*Data extract*.
---+---

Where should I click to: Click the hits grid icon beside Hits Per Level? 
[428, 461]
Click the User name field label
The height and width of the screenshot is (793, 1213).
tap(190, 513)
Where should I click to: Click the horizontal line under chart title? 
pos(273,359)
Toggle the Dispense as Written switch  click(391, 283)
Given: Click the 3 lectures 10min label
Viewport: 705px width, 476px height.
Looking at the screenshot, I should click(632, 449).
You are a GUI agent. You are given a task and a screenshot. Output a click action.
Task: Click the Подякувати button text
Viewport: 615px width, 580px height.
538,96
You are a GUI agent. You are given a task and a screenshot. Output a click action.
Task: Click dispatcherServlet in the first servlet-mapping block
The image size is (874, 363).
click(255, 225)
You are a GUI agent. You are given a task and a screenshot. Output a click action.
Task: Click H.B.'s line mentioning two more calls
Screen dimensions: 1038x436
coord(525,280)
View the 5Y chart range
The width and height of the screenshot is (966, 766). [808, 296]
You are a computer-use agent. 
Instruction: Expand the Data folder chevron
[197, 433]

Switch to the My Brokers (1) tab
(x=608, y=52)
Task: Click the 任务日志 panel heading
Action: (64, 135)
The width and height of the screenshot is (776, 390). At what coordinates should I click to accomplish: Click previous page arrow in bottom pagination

---+---

*Given task*.
Copy out all the records above, swapping "GUI agent" for "interface agent" wherever it occurs and leaving everything else unchanged.

*Response below*.
Where should I click to: Click the hits grid icon beside Hits Per Level? 
[428, 461]
Click the User name field label
The height and width of the screenshot is (793, 1213).
tap(190, 513)
Where should I click to: Click the horizontal line under chart title? 
pos(273,359)
Toggle the Dispense as Written switch  click(391, 283)
Given: Click the 3 lectures 10min label
Viewport: 705px width, 476px height.
Looking at the screenshot, I should click(632, 449).
You are a interface agent. You are given a task and a screenshot. Output a click action.
Task: Click the Подякувати button text
Viewport: 615px width, 580px height.
538,96
You are a interface agent. You are given a task and a screenshot. Output a click action.
Task: Click dispatcherServlet in the first servlet-mapping block
The image size is (874, 363).
click(255, 225)
You are a interface agent. You are given a task and a screenshot. Output a click action.
Task: Click H.B.'s line mentioning two more calls
Screen dimensions: 1038x436
coord(525,280)
View the 5Y chart range
The width and height of the screenshot is (966, 766). [808, 296]
You are a computer-use agent. 
Instruction: Expand the Data folder chevron
[197, 433]

Switch to the My Brokers (1) tab
(x=608, y=52)
Task: Click the 任务日志 panel heading
Action: (64, 135)
The width and height of the screenshot is (776, 390). At what coordinates should I click to accomplish: Click previous page arrow in bottom pagination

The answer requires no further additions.